---- Data for this exercise
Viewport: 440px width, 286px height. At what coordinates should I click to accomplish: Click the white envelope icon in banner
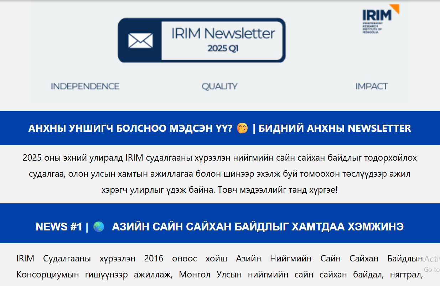(140, 40)
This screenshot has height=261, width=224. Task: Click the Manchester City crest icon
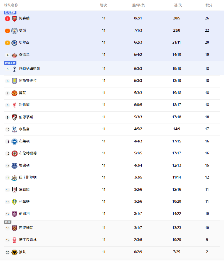(x=14, y=31)
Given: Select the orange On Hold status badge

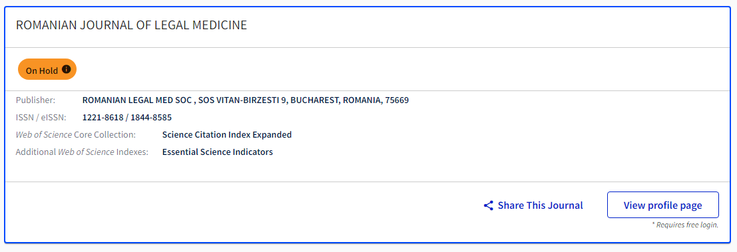Looking at the screenshot, I should [47, 69].
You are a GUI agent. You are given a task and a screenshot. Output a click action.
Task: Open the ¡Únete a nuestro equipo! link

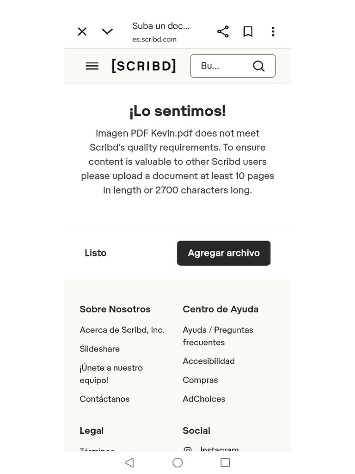point(111,374)
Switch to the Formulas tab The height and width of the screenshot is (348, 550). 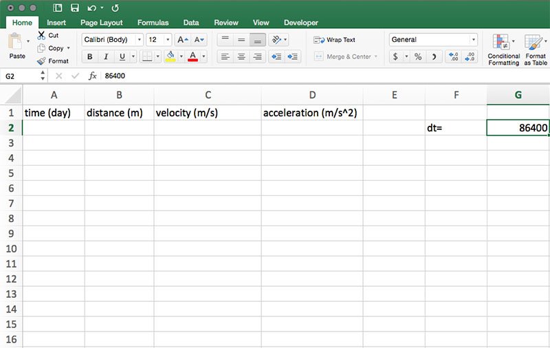click(x=153, y=23)
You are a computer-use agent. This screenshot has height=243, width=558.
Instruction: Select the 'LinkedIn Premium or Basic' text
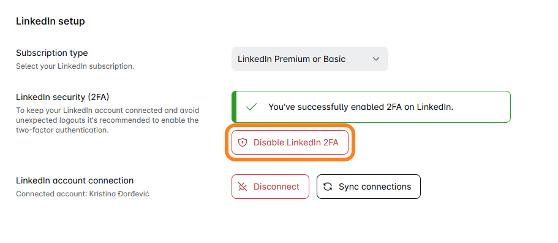coord(292,59)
--------
__Exercise prompt__.
Which lines in the listing above include the string "agent"? Copy each of them.

__Answer to the exercise__.
You are a GUI agent. You are given a task and a screenshot. Output a click action.
You are a computer-use agent. This screenshot has height=243, width=558.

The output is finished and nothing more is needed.